- Task description -
When you reach the line with "Open the student search magnifier icon" in the listing below, write out that line and every one after it exactly, and skip the pictures.

- Data under study -
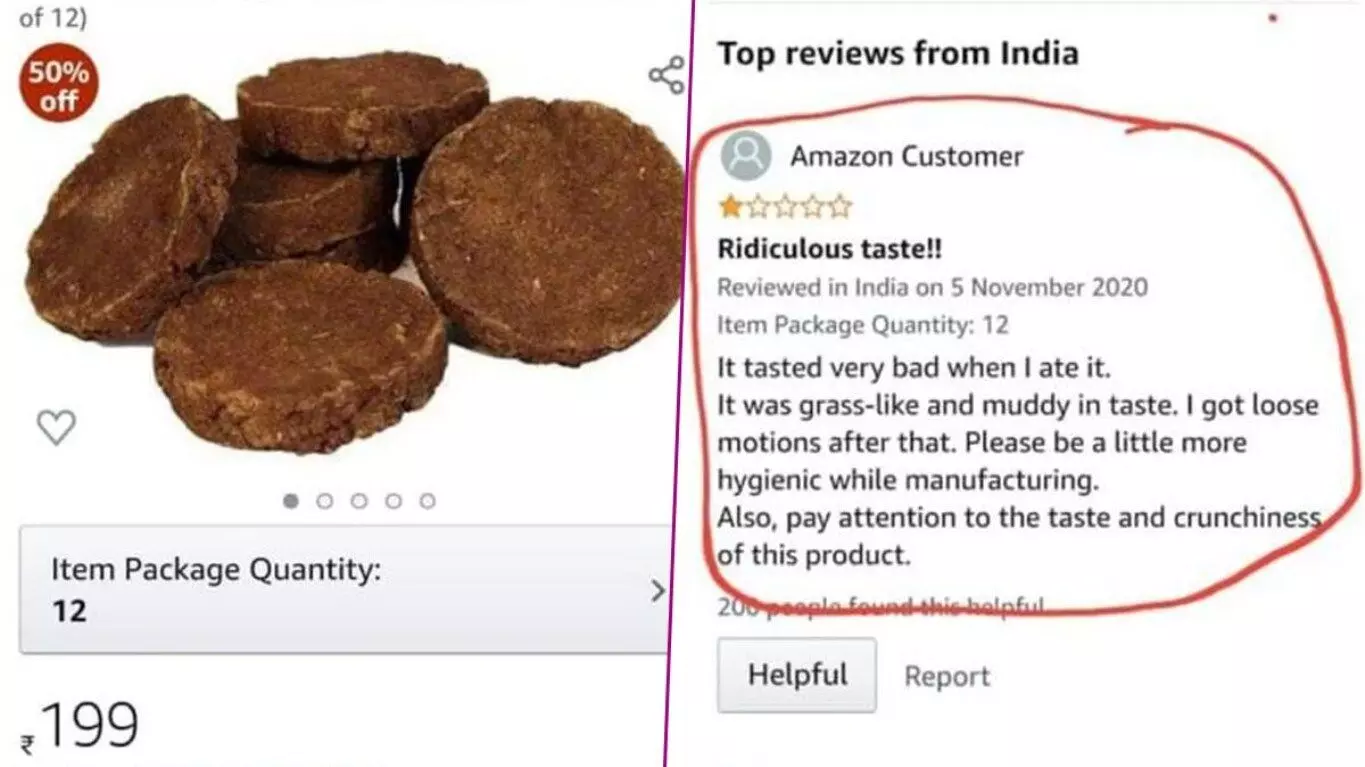
Task: Click the Amazon Customer avatar icon
Action: [x=746, y=156]
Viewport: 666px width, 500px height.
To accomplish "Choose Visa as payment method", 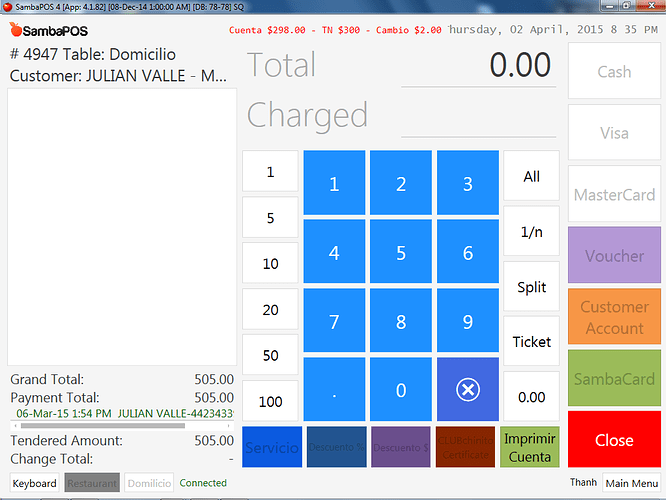I will (614, 133).
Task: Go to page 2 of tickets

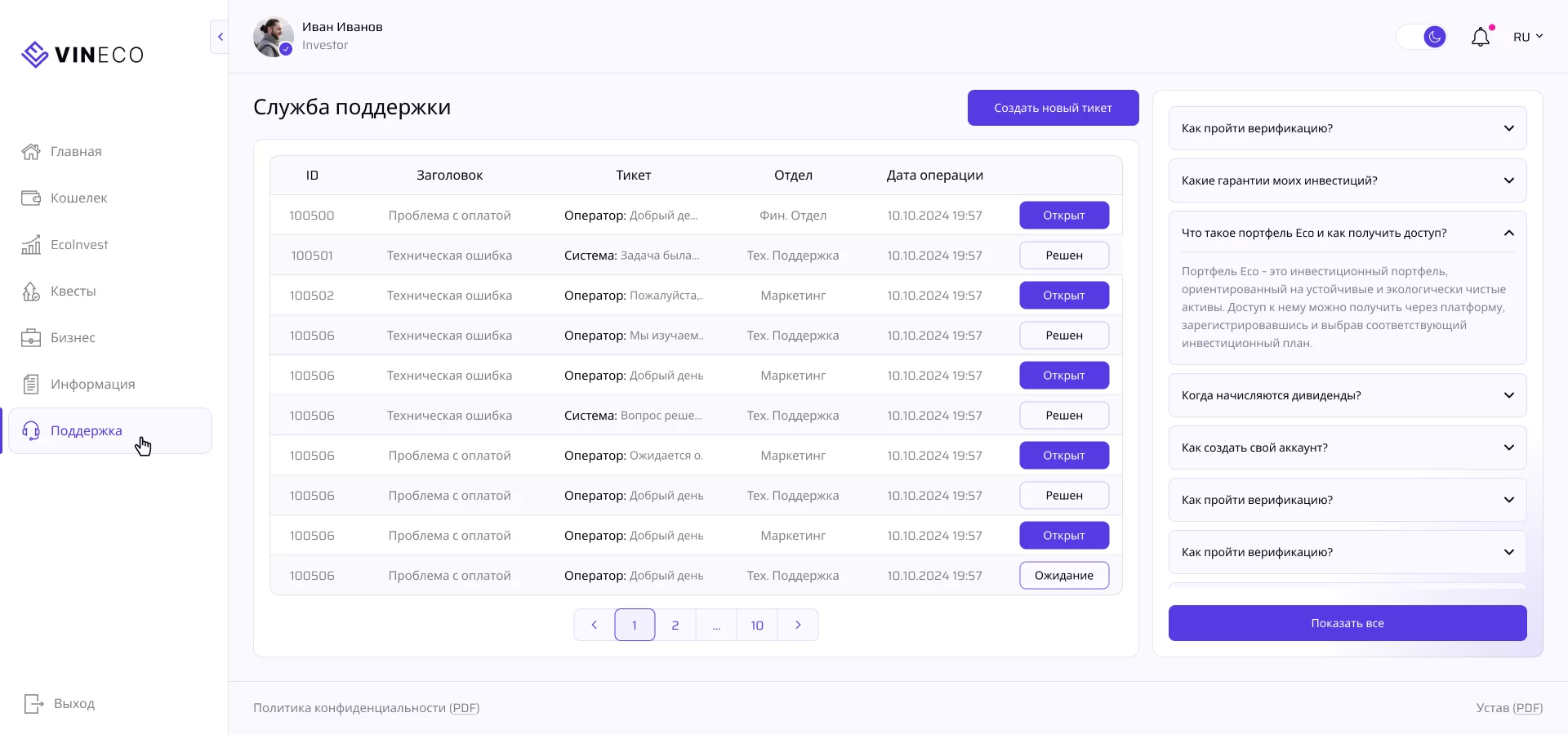Action: click(x=675, y=626)
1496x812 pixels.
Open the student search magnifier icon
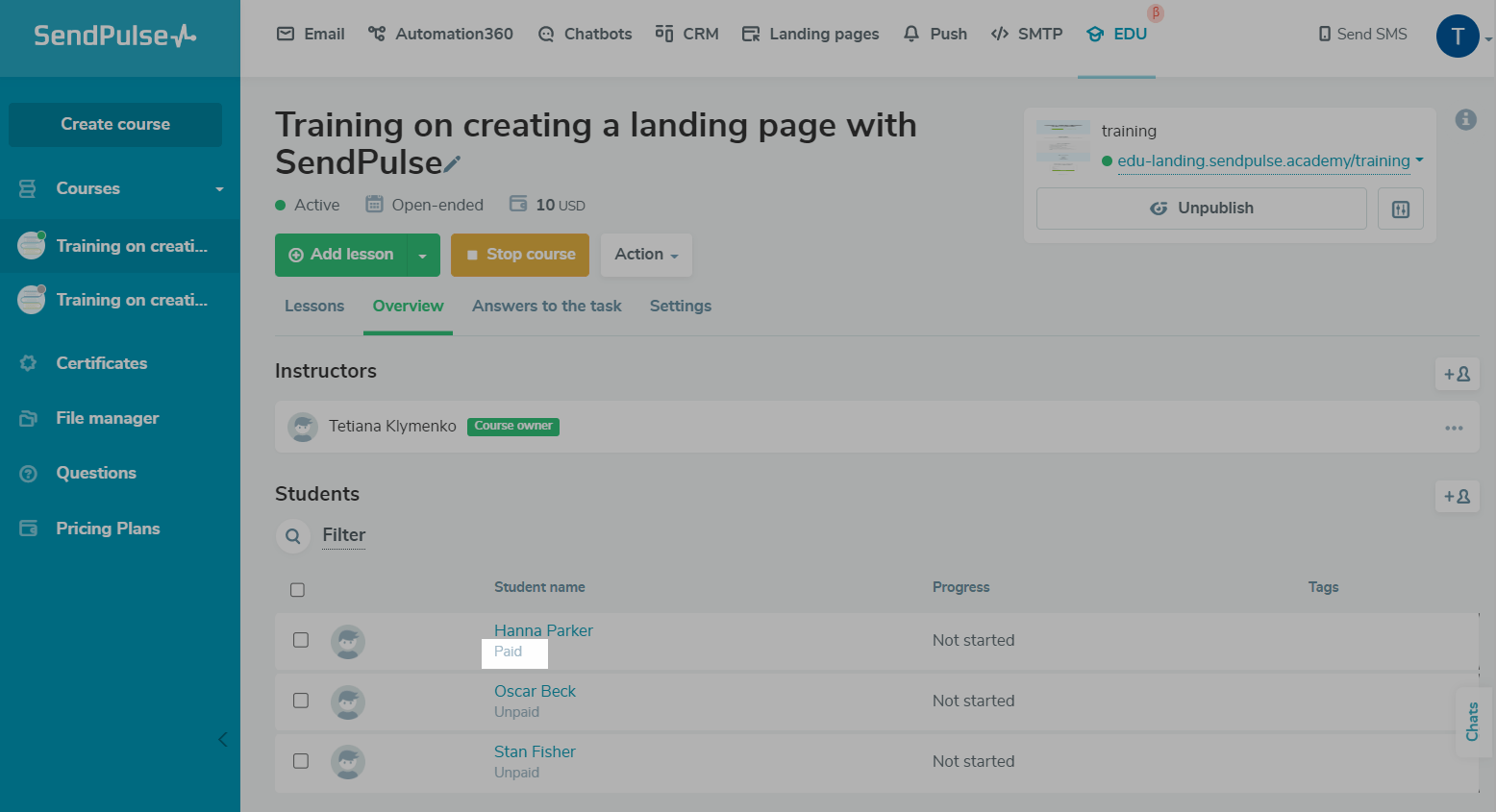point(293,536)
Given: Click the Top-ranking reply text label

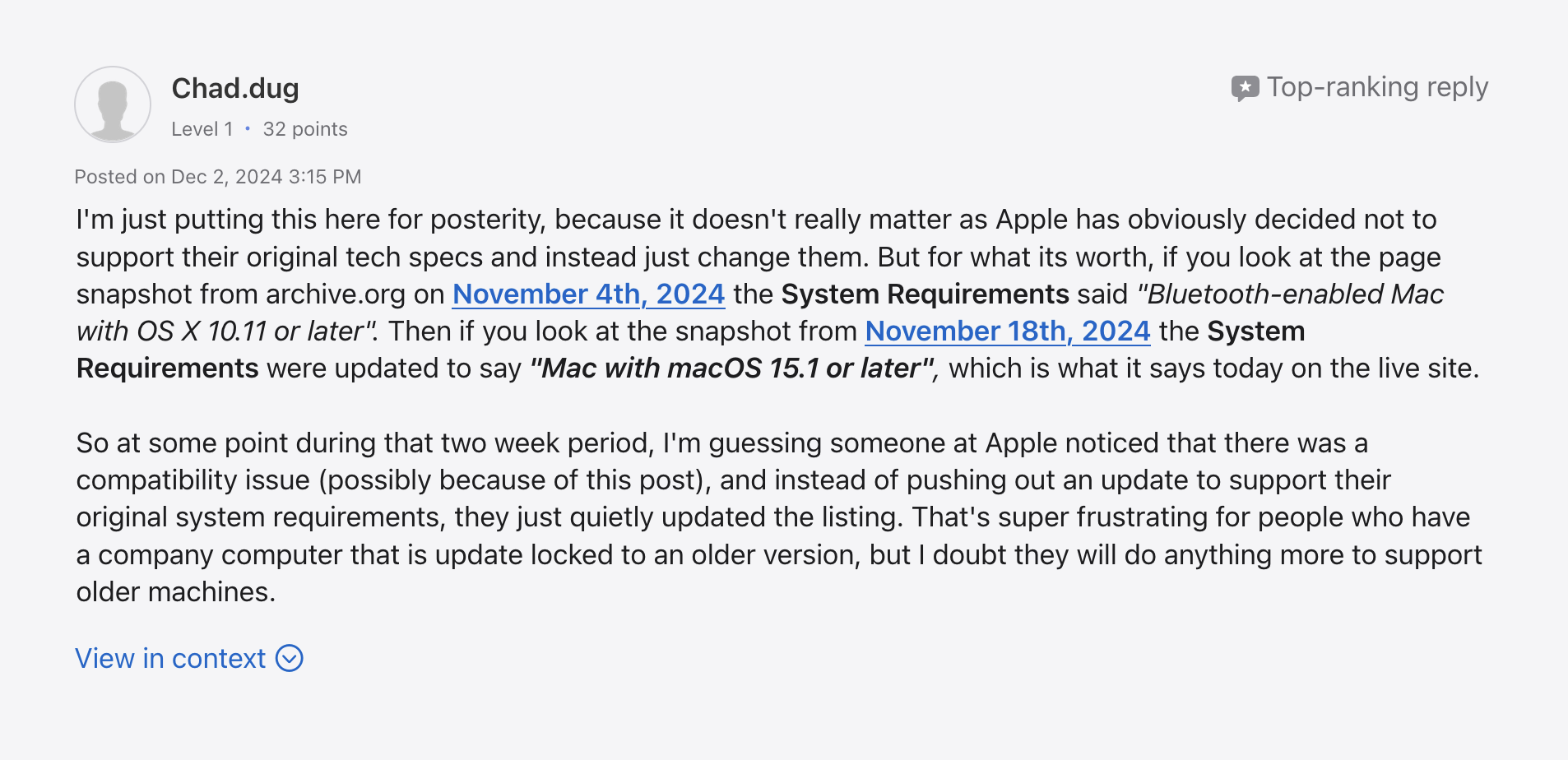Looking at the screenshot, I should click(1377, 87).
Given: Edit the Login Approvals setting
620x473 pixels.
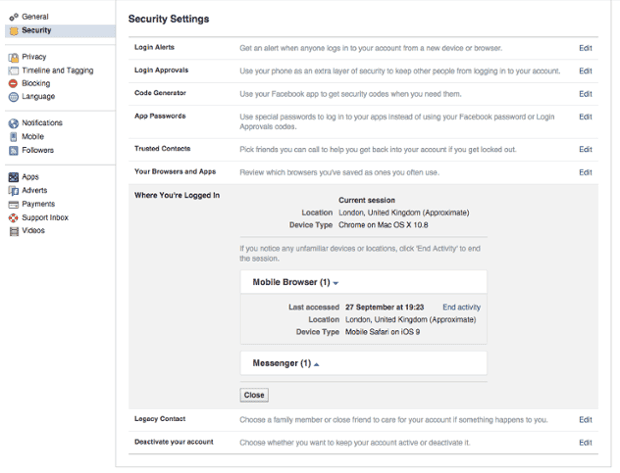Looking at the screenshot, I should (585, 71).
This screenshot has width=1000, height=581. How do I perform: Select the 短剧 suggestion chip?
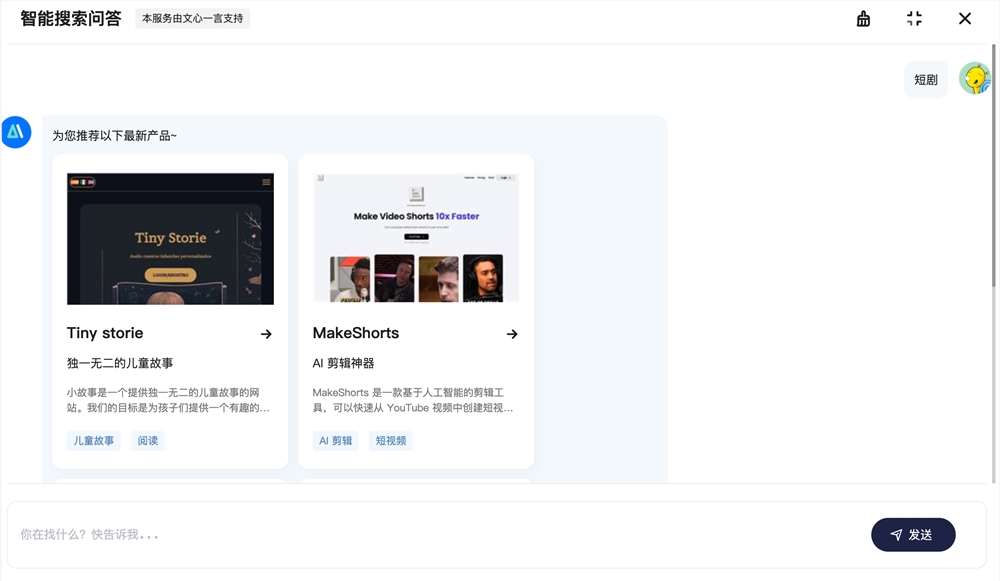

- Answer to the problem -
Open the student search magnifier icon
point(293,536)
Given: Click the Top-ranking reply text label

Looking at the screenshot, I should click(1377, 87).
Given: Edit the Login Approvals setting
620x473 pixels.
Looking at the screenshot, I should (585, 71).
This screenshot has width=1000, height=581. How do I perform: Select the 短剧 suggestion chip?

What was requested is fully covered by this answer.